The CCMC is also interested in expanding its focus beyond arrays to include clinical cytogenetics performed using next-generation sequencing.
"The CCMC recognizes that data obtained from whole-genome sequencing can be used to recreate a karyotype in silico, just as the cytogenomic arrays are doing today," said Hagenkord. "Moreover, WGS can potentially detect balanced translocations and inversions and somatic sequence mutations in addition to genome-wide copy number and loss of heterozygosity," she said.
Whole-genome sequencing is "the ultimate genetic test," said Hagenkord, "and I think the technology and analysis are maturing more quickly than almost anybody imagined." She added that the CCMC board of directors intends to incorporate sequencing into its current mission, since the technology and cytogenomics are "rapidly merging into one discipline."
Indeed, a keynote speaker at the CCMC's annual meeting in Chicago this past August was Elaine Mardis, professor of genetics and co-director of the Genome Institute at Washington University.
According to a paper containing an overview of the meeting, Mardis' presentation, entitled "Tumor evolution by deep digital
sequencing," provided a "glimpse into the future of cancer diagnostics, when each tumor and matched normal specimen will be analyzed by whole-genome sequencing."
Toward New Standards
At the Chicago meeting, Hutton Kearney, cytogenetics director at Mission Hospitals in Asheville, NC, and Daynna Wolff, director of the cytogenetics lab at the Medical University of South Carolina, reviewed the draft ACMG standards and guidelines for cancer microarrays, which are in the "final stages of development," according to the overview.
Microarrays in neoplasia will be recommended as an adjunct to karyotypes and FISH until "sufficient evidence is acquired to recommend them as a first-line test," according to the overview. Key components of the draft guidelines will also address CCMC's validation of the platform, which are expected to be presented in full by the time of next summer's annual meeting.

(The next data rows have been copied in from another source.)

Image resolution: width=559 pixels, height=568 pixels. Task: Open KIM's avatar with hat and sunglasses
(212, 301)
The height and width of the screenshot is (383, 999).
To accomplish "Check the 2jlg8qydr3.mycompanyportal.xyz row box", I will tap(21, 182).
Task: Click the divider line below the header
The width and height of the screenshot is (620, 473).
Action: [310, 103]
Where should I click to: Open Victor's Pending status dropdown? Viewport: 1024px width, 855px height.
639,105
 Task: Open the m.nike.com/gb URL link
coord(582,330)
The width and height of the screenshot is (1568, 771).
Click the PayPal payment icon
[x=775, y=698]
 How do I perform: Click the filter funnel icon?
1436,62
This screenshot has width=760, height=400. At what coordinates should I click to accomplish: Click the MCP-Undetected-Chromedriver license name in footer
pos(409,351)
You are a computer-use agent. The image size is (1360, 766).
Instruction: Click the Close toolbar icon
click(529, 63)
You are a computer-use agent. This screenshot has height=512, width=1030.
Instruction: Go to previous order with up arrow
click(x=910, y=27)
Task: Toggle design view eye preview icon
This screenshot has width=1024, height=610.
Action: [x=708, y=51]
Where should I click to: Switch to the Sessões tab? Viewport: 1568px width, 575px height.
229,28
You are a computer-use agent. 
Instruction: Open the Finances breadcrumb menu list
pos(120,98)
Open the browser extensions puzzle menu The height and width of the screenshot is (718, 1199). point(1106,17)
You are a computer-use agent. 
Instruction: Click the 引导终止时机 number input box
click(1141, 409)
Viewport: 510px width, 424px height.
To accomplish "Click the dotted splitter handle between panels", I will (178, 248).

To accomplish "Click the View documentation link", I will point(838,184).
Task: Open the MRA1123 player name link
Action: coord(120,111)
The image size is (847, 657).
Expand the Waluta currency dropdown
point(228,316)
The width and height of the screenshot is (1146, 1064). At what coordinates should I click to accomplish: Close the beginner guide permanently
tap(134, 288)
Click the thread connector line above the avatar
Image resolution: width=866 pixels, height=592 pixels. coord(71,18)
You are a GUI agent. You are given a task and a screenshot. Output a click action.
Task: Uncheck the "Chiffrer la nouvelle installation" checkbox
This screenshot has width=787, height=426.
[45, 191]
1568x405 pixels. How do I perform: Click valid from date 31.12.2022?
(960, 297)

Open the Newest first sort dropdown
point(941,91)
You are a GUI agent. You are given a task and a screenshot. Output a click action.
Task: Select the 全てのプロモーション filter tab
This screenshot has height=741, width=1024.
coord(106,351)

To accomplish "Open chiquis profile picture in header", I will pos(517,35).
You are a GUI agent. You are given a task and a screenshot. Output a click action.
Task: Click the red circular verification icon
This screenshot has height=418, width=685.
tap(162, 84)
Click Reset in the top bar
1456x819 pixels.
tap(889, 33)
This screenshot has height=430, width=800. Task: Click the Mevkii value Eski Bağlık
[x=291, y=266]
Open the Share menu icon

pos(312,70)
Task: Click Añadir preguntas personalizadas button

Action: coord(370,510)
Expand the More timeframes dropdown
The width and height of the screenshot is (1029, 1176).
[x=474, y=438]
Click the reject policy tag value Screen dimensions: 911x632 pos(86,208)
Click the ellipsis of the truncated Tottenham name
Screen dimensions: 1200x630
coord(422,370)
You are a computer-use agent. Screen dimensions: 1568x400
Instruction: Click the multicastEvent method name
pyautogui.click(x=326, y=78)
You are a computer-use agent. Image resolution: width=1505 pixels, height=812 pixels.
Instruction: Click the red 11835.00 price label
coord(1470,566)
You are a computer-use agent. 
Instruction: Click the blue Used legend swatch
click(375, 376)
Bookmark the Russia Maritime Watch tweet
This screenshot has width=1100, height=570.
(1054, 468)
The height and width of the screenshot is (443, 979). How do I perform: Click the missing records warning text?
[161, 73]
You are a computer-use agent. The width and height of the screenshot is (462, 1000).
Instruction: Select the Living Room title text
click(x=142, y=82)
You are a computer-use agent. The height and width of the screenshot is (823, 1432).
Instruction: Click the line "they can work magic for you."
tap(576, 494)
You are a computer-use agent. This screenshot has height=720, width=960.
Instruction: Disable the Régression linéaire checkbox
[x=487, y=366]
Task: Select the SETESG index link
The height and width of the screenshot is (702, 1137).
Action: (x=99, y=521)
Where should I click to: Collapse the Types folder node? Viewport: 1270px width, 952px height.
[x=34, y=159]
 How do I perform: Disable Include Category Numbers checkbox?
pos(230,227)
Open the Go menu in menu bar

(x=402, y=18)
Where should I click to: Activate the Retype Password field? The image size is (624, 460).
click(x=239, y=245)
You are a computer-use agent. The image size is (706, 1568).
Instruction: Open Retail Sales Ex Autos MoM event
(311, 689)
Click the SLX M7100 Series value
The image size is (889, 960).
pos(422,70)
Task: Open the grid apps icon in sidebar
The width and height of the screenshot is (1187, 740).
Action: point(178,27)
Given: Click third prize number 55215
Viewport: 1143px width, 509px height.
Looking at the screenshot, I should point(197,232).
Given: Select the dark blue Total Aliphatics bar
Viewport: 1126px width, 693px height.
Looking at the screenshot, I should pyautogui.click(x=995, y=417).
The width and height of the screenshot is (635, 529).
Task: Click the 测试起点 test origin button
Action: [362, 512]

The new guidelines are being drafted just a year after ACMG revised its guidelines to recommend that cytogenomic arrays be used as first-tier diagnostics for congenital abnormalities. Mission Hospitals' Kearney was one of the authors of the new guidelines that made arrays the standard of care in the US for clinical constitutional cytogenetics.
Hagenkord said that, going forward, the CCMC plans to "work with vendors and other stakeholders to ensure appropriate technical standards and validation guides, interpretative recommendations, and educational opportunities."